What to work on:
Extract each line in the records below that contains the string "radio".

════

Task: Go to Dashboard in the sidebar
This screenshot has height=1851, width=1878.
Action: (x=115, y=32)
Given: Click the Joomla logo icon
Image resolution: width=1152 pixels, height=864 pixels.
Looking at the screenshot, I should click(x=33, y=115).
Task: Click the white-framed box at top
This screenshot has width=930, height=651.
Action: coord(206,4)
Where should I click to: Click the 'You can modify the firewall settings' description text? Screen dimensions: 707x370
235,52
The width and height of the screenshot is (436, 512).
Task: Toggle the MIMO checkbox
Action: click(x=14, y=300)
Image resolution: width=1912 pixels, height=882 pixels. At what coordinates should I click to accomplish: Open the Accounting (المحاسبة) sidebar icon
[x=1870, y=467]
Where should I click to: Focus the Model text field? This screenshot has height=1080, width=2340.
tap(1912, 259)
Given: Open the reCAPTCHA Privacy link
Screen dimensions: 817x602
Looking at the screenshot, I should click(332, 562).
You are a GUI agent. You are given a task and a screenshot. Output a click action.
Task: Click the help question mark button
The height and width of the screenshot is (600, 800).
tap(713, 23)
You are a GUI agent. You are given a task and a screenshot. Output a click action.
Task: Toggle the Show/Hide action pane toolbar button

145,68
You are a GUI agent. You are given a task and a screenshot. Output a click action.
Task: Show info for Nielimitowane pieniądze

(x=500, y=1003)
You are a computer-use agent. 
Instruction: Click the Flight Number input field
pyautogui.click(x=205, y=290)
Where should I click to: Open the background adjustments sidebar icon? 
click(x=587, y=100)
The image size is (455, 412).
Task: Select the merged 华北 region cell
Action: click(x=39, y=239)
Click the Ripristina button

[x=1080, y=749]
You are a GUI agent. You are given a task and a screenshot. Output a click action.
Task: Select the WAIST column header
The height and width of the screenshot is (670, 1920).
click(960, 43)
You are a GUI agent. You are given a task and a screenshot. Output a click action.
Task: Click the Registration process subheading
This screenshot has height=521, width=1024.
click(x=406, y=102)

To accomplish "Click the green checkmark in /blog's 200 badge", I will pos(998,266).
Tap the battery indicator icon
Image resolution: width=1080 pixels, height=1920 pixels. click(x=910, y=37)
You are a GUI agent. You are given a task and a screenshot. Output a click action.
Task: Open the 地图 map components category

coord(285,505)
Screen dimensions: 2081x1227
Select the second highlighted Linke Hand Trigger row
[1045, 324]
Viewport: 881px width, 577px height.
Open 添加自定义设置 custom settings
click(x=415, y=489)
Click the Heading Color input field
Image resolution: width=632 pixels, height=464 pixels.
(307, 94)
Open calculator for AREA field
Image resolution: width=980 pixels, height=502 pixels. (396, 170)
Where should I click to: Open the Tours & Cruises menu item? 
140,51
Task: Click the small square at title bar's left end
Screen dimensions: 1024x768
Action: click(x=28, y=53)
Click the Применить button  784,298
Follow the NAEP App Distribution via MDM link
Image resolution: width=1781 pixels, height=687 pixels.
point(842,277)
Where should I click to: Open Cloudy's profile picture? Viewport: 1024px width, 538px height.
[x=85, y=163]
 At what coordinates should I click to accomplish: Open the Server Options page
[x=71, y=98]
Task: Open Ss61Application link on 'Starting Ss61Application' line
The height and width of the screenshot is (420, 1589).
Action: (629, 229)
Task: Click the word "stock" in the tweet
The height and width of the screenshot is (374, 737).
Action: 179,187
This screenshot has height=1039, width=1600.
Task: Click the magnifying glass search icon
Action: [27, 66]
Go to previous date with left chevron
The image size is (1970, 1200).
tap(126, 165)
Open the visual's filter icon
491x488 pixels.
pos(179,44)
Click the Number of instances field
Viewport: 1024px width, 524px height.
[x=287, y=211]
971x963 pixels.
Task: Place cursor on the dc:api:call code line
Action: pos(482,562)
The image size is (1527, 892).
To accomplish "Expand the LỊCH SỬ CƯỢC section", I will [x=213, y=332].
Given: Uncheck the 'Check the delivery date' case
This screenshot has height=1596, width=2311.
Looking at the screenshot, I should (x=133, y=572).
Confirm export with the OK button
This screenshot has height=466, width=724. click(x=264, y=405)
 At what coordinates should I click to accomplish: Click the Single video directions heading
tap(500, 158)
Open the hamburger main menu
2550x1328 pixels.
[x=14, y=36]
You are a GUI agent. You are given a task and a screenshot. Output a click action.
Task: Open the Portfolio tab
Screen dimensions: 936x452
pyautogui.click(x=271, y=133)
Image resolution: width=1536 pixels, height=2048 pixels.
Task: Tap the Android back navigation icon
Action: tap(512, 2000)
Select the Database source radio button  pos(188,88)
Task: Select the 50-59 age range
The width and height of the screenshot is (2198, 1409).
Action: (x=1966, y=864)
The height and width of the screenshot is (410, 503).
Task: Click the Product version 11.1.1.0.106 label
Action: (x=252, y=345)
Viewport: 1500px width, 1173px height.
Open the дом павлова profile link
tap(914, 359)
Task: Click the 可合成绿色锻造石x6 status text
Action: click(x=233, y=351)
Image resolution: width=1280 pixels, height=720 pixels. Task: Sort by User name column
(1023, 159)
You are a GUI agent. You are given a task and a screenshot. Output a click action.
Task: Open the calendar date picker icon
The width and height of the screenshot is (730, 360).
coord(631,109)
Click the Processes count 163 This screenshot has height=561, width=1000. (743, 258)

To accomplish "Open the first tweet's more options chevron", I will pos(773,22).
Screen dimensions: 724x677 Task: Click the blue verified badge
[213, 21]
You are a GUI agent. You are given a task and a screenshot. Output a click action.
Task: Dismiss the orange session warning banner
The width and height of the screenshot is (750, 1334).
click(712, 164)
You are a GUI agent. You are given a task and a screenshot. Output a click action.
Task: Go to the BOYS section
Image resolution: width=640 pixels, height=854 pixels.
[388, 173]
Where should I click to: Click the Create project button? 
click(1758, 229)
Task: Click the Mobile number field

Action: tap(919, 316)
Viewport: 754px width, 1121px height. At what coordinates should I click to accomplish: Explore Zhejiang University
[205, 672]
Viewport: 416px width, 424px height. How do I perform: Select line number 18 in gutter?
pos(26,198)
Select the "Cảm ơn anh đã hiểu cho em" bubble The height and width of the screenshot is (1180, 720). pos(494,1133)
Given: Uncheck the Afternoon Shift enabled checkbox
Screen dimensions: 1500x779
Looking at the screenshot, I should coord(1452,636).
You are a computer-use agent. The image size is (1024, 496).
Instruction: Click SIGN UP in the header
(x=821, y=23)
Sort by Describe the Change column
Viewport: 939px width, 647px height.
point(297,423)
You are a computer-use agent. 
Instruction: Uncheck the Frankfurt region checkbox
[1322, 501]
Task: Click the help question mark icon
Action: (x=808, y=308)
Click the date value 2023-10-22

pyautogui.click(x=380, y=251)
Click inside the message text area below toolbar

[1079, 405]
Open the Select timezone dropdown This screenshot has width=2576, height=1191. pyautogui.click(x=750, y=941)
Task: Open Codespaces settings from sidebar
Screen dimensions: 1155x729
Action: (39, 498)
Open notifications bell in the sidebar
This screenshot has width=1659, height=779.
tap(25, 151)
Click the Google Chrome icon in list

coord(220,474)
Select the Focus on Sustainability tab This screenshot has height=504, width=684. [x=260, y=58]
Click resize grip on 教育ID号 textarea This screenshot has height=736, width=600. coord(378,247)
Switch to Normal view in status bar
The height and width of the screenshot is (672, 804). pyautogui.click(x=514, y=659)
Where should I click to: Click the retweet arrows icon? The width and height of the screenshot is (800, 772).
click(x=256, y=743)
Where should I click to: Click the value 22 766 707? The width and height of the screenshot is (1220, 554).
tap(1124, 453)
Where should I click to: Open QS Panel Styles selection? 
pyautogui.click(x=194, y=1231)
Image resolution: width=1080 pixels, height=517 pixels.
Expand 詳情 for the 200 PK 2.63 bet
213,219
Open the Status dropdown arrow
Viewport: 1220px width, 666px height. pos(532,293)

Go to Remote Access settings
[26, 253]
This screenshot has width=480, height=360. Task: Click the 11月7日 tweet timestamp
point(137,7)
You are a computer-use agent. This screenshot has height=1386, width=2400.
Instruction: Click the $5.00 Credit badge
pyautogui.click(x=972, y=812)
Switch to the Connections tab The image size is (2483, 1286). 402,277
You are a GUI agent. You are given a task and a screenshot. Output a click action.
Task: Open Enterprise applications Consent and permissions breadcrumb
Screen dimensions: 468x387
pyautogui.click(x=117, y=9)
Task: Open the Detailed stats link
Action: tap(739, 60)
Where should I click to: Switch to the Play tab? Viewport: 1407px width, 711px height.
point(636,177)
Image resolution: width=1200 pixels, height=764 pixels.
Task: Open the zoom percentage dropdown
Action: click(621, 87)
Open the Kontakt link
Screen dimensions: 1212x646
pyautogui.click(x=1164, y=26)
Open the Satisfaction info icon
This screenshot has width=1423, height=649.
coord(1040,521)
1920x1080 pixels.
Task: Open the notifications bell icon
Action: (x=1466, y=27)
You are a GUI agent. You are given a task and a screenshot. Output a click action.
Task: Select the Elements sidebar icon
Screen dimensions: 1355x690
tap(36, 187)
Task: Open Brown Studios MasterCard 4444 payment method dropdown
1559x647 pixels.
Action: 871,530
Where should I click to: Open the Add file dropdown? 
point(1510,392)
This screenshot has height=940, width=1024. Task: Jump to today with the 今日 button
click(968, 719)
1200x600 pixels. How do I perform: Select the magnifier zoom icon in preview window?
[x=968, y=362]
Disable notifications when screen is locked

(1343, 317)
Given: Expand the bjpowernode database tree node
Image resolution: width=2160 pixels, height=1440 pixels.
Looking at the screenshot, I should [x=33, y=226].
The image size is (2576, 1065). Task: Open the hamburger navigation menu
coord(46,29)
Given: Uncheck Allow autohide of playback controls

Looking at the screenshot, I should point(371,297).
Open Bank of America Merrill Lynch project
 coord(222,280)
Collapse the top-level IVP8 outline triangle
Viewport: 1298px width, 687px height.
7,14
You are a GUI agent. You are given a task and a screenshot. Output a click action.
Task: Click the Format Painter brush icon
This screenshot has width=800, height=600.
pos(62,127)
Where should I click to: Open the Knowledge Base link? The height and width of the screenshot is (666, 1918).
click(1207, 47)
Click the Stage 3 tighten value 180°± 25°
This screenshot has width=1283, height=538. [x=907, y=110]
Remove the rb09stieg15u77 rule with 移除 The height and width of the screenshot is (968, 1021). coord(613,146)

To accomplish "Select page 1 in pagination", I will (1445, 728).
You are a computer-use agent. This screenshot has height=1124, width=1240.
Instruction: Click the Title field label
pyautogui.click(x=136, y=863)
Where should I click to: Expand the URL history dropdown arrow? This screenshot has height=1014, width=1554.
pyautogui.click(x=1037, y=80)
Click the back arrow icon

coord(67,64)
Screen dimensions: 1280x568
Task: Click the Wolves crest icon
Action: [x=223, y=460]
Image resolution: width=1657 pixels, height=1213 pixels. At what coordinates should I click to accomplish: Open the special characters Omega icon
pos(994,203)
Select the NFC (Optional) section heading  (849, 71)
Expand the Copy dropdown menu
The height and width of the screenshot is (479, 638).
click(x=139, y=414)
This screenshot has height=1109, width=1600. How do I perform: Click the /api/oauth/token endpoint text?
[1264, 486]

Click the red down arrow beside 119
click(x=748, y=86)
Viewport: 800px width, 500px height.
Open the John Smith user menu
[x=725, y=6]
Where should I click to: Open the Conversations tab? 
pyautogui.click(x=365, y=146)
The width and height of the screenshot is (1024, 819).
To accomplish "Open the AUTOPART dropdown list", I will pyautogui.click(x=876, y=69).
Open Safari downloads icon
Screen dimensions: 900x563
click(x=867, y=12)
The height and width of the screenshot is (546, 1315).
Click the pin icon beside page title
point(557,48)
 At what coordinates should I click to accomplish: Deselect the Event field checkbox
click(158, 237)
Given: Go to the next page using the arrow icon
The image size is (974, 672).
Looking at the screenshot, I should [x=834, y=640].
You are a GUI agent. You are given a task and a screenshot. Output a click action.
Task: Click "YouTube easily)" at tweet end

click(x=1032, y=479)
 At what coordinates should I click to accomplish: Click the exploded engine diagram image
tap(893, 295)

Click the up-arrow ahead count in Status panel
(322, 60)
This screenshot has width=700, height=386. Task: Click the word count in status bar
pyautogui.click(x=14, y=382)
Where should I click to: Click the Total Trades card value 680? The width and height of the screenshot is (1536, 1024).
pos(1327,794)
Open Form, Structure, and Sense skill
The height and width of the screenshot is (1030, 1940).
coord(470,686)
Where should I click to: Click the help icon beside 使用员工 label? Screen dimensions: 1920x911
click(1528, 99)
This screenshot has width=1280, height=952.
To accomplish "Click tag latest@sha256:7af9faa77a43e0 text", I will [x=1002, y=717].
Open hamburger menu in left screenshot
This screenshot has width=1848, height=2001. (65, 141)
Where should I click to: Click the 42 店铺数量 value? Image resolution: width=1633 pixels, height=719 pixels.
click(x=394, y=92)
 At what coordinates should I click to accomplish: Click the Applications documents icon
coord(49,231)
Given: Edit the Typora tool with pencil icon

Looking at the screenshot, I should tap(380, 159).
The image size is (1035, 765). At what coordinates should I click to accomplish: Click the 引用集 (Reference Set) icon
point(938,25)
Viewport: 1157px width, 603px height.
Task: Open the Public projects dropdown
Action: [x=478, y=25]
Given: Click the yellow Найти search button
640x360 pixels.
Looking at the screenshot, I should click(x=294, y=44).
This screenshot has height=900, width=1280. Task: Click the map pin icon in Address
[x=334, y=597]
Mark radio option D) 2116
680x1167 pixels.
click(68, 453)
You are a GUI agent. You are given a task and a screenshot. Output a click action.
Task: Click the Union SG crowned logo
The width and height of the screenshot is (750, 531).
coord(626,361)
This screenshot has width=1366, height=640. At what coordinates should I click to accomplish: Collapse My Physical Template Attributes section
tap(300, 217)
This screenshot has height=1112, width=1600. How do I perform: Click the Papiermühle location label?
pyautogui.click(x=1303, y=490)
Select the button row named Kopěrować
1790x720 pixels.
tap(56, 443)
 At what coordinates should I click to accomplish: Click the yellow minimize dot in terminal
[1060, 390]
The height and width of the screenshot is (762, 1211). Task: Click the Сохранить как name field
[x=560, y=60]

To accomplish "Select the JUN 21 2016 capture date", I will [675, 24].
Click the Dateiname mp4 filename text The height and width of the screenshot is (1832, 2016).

════

Answer:
Select the Database source radio button  pos(188,88)
Mark radio option D) 2116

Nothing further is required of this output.